(Data entries)
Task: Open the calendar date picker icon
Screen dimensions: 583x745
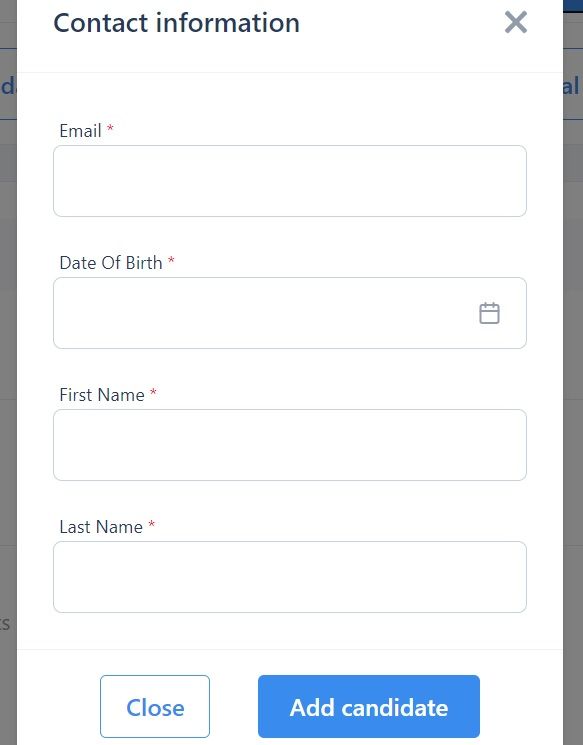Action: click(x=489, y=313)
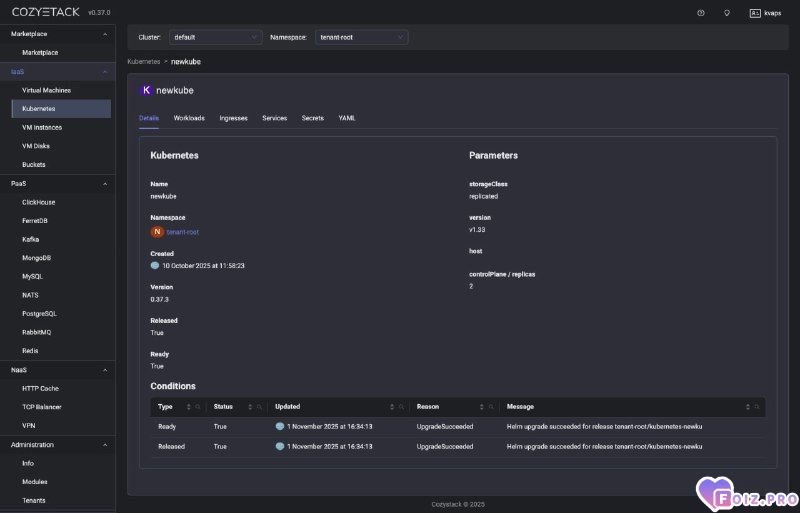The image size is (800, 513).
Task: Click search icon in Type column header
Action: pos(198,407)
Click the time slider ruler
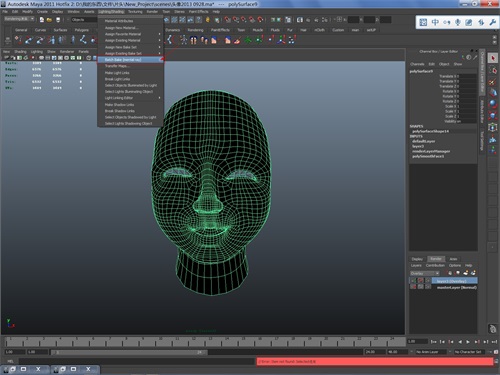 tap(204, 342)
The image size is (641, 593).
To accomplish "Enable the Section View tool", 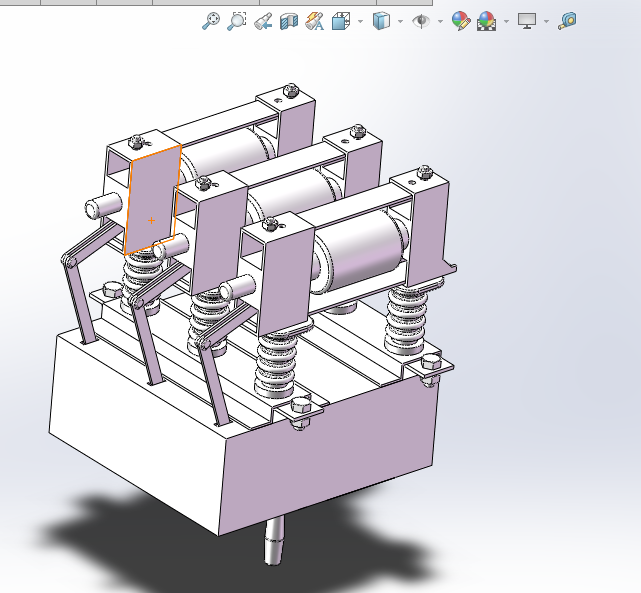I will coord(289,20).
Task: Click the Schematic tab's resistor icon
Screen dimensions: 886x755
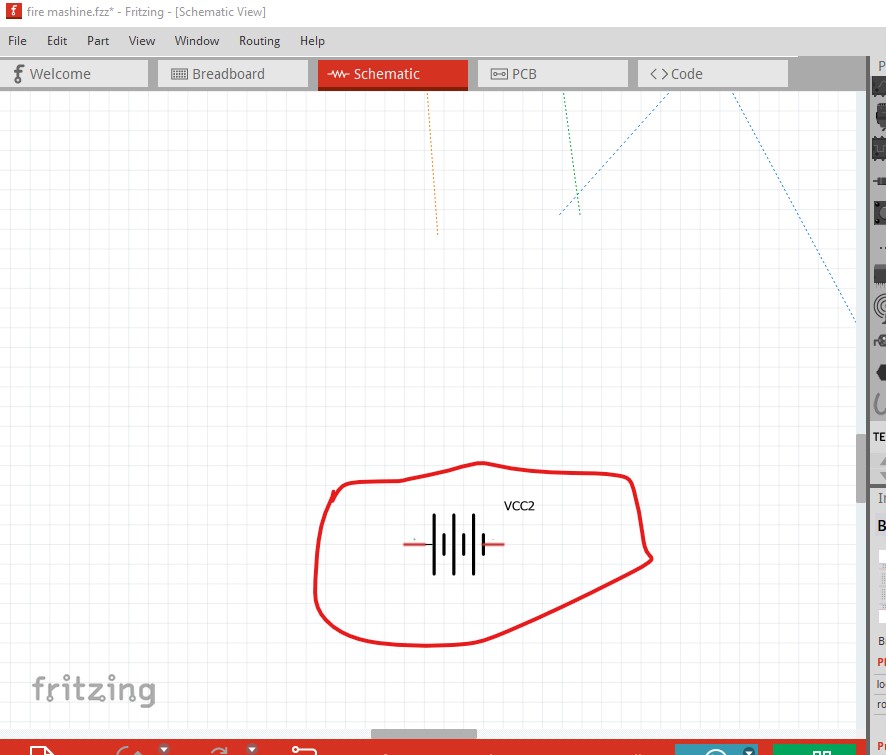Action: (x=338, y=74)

* * *

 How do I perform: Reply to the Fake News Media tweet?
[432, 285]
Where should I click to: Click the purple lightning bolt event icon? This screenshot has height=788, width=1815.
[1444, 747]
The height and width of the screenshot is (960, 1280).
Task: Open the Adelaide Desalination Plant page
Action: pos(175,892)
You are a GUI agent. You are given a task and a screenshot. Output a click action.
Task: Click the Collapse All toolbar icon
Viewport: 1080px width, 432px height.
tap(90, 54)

### Exercise brief
Quote the material from the line containing "Task: Open the calendar date picker icon" through the line containing "tap(204, 342)", including both of those lines. Omit the pictures from your answer.

### Task answer
Task: Open the calendar date picker icon
Screen dimensions: 583x745
Action: click(x=489, y=313)
The image size is (800, 513).
Task: Click search icon in Type column header
Action: pos(198,407)
Click the time slider ruler
 tap(204, 342)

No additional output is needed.